Extracted material section start

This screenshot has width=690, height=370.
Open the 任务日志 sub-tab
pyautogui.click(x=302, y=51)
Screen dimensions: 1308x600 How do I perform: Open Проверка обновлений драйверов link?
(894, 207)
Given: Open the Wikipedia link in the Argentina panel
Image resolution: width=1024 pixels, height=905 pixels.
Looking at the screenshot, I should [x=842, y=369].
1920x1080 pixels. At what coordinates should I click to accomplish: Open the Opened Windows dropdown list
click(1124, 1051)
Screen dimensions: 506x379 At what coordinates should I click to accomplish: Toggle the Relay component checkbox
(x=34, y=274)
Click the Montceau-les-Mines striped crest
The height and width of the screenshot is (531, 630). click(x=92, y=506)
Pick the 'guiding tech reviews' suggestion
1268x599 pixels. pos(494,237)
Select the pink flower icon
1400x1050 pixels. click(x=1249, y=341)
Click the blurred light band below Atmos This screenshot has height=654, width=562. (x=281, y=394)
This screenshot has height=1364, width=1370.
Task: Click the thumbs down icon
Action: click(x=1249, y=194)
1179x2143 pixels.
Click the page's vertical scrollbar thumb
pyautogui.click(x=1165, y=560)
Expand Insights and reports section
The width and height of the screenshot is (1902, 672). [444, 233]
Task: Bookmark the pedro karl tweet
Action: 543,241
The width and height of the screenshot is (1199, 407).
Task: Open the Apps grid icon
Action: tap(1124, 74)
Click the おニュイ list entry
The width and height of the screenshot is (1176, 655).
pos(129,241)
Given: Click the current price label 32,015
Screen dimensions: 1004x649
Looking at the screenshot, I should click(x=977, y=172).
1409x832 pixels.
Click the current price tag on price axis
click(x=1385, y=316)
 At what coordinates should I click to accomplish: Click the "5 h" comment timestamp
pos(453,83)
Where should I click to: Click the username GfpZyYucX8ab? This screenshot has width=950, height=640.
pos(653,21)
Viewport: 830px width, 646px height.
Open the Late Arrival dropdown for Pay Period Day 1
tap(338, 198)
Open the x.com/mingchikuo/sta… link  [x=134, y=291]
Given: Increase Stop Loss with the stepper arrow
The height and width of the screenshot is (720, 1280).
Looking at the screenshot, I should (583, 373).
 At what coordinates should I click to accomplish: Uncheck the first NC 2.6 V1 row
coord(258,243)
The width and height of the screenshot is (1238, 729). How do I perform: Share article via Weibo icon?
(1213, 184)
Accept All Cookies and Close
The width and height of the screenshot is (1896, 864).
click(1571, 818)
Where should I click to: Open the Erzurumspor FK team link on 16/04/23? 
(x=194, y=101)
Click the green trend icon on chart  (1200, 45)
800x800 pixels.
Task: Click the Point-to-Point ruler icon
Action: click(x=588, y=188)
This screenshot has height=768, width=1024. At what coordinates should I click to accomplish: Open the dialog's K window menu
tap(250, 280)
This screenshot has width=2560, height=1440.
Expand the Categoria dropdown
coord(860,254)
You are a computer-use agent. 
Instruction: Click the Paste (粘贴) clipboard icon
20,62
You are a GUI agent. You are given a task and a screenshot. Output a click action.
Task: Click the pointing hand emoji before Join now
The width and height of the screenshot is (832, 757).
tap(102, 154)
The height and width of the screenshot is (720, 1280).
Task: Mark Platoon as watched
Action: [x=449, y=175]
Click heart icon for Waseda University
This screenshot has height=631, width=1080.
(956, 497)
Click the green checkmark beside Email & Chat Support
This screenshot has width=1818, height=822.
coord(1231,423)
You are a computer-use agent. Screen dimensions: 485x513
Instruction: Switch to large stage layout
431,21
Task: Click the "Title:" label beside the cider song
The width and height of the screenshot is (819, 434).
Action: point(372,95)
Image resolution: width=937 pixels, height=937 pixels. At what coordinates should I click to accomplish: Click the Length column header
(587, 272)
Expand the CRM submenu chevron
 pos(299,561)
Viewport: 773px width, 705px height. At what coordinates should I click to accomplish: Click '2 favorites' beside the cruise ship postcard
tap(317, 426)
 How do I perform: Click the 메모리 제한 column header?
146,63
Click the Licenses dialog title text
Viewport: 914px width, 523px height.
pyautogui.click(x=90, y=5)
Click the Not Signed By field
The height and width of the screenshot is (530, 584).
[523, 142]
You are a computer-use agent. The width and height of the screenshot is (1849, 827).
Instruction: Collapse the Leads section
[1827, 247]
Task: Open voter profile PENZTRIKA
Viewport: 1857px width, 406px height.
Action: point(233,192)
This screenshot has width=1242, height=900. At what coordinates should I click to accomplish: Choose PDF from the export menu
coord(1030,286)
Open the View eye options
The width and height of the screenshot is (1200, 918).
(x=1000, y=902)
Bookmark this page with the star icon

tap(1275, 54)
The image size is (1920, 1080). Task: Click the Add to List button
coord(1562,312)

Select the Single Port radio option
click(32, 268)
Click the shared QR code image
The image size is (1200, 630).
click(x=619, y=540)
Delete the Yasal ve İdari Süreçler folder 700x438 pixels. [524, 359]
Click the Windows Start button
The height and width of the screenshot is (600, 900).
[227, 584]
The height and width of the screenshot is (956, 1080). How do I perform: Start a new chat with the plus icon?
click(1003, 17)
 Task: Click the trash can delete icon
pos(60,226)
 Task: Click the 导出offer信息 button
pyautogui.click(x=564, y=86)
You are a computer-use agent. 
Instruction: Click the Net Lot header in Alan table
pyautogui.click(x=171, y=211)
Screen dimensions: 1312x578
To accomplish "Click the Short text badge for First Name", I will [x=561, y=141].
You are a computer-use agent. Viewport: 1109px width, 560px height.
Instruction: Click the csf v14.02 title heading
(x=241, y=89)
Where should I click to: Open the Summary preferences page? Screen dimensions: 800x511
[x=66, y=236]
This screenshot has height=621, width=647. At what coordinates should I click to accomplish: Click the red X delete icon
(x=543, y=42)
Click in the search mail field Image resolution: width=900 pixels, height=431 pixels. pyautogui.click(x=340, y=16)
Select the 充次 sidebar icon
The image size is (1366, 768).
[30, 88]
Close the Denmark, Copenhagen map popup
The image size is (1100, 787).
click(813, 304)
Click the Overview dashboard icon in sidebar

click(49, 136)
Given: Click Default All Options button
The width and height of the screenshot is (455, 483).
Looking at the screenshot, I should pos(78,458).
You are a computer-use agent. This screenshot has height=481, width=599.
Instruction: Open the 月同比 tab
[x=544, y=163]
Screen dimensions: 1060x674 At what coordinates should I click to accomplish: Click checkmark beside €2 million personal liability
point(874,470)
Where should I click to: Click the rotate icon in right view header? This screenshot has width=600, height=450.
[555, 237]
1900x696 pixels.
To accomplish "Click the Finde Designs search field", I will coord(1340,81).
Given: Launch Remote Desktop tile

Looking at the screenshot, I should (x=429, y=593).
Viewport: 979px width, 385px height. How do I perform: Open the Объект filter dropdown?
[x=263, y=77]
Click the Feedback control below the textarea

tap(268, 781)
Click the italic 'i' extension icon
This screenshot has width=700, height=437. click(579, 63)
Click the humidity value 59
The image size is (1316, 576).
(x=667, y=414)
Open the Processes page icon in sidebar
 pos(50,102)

Extracted material section end

(Work item)
Say how many lines in the records hold the string "Close", please, and add no other words.

(Task solution)
2